## Dataset content:
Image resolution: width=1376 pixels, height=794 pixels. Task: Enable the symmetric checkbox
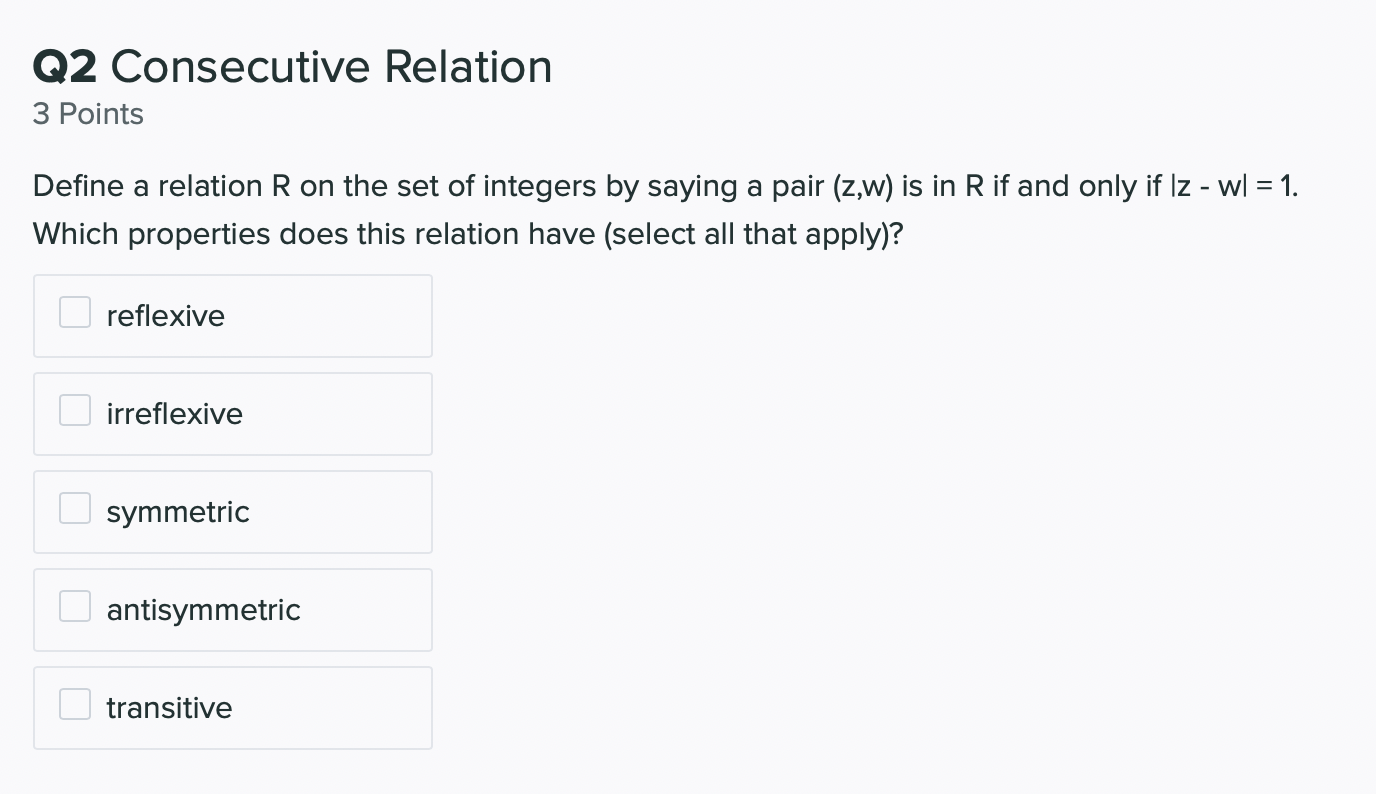(x=74, y=508)
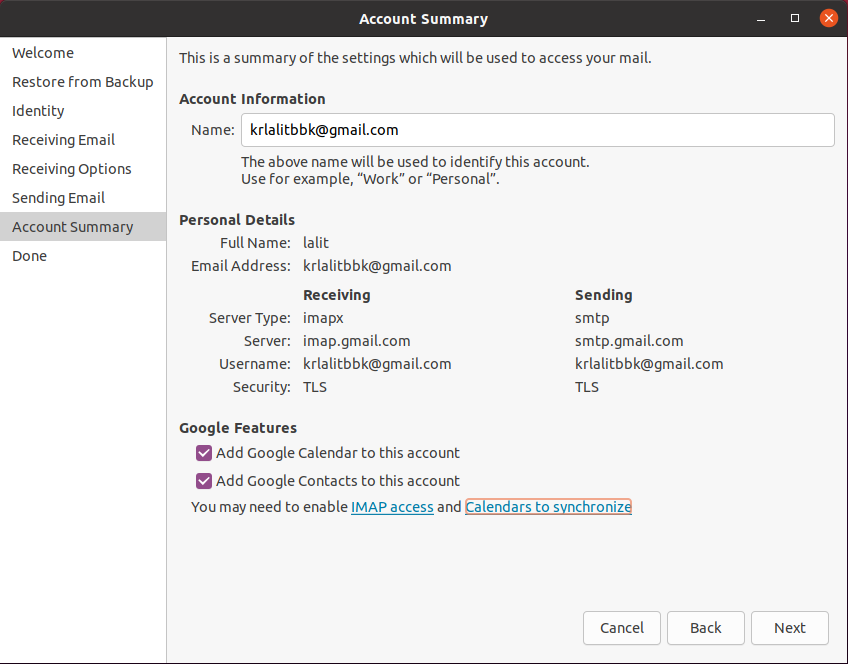Open the Calendars to synchronize link
This screenshot has height=664, width=848.
tap(548, 507)
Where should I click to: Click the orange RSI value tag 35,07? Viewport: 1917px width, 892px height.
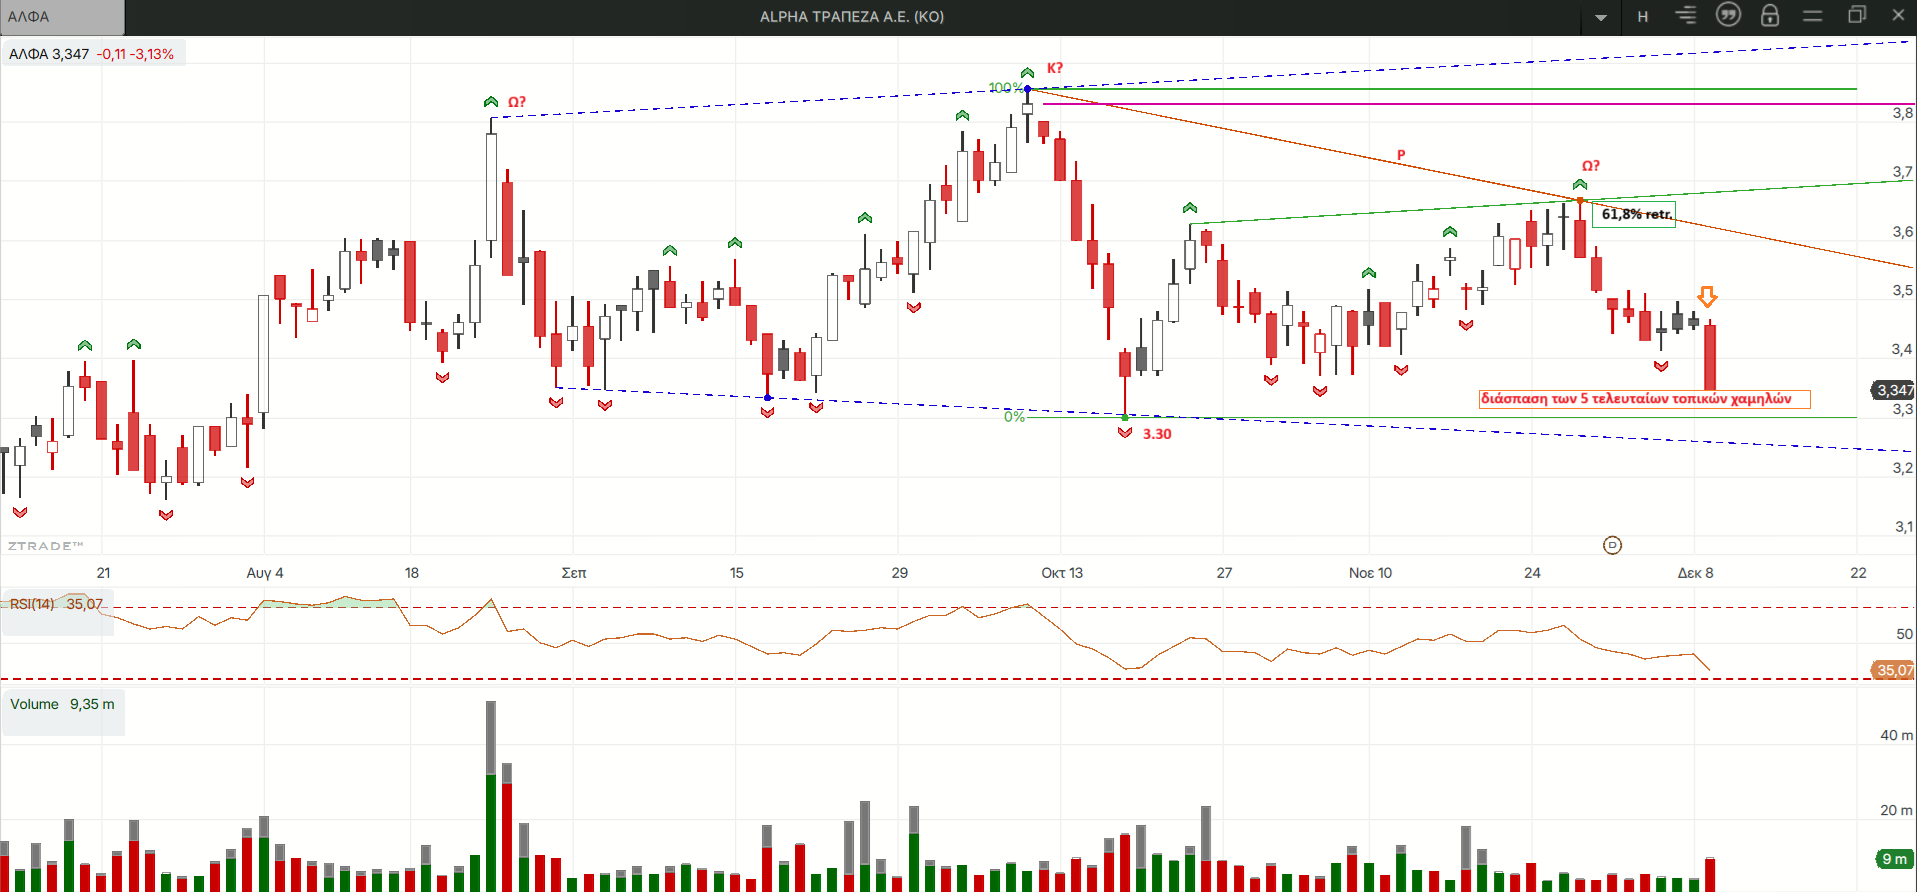tap(1893, 670)
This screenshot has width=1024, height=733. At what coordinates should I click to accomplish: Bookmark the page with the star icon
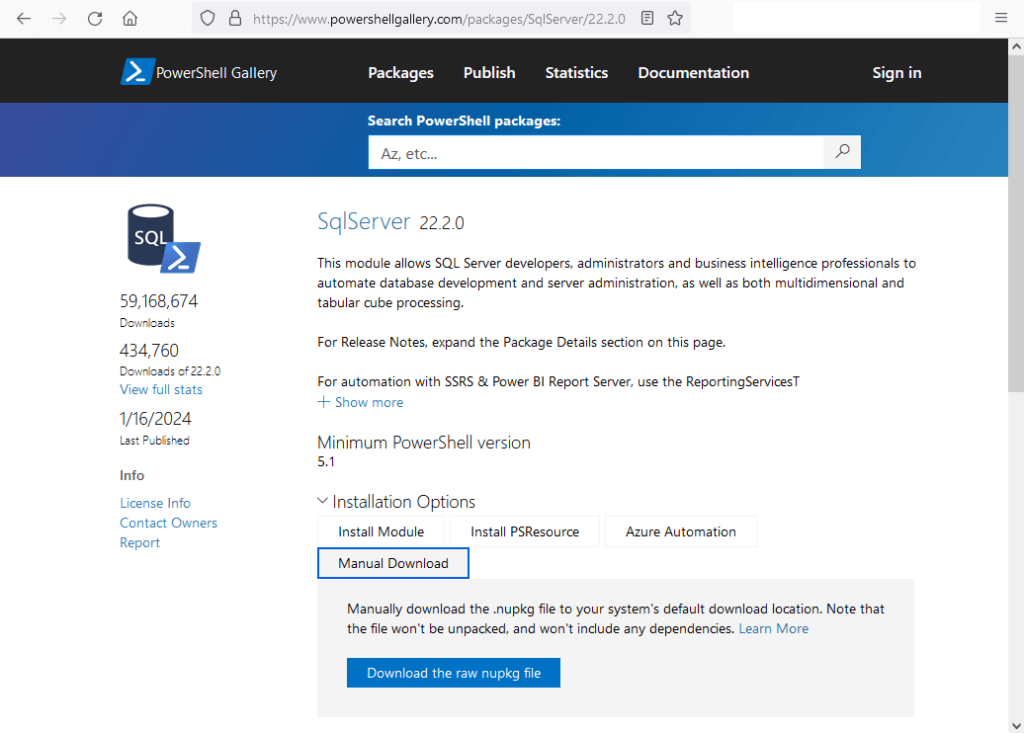(x=675, y=17)

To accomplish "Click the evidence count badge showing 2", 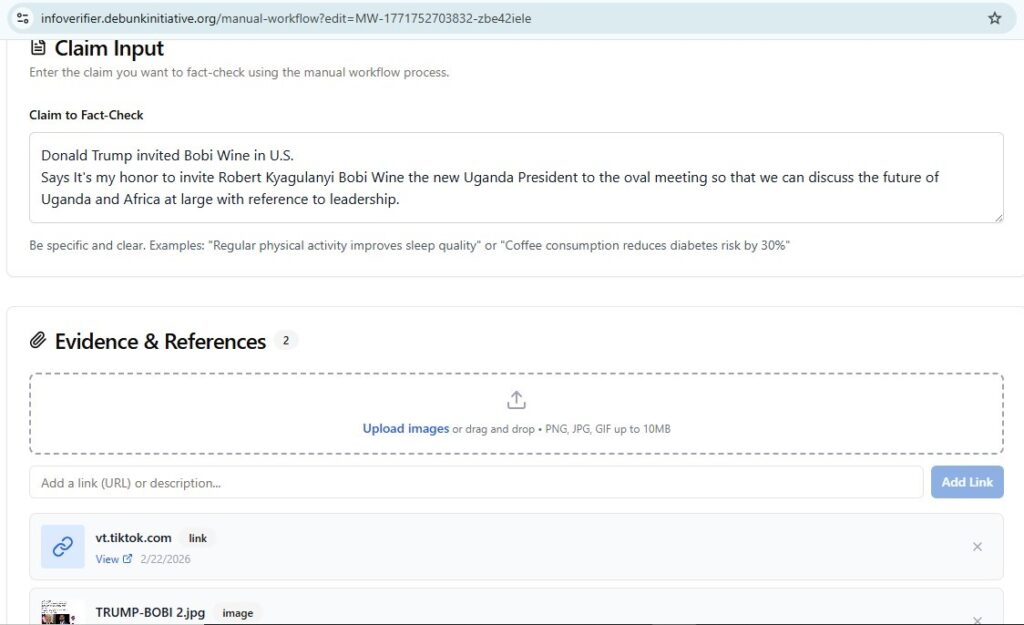I will pyautogui.click(x=285, y=341).
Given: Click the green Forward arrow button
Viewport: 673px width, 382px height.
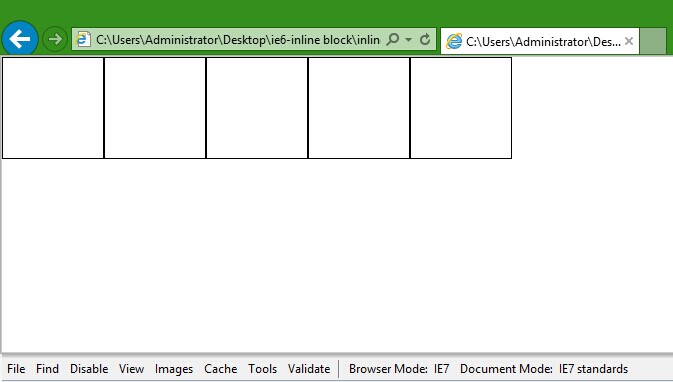Looking at the screenshot, I should pyautogui.click(x=55, y=39).
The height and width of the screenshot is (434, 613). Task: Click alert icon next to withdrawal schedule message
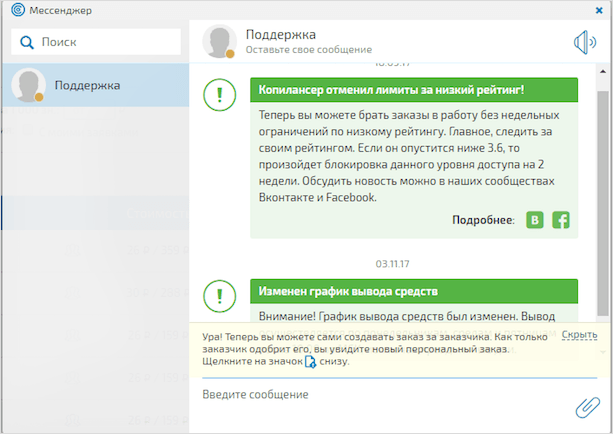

## Activity:
Write out an exact reproduction of the lines from the line that holds "Viewport: 673px width, 382px height." to the bottom of the listing above, both ends included. Exclude pictures.

## Written solution:
Viewport: 673px width, 382px height.
Looking at the screenshot, I should pyautogui.click(x=55, y=39).
The height and width of the screenshot is (434, 613). Task: Click alert icon next to withdrawal schedule message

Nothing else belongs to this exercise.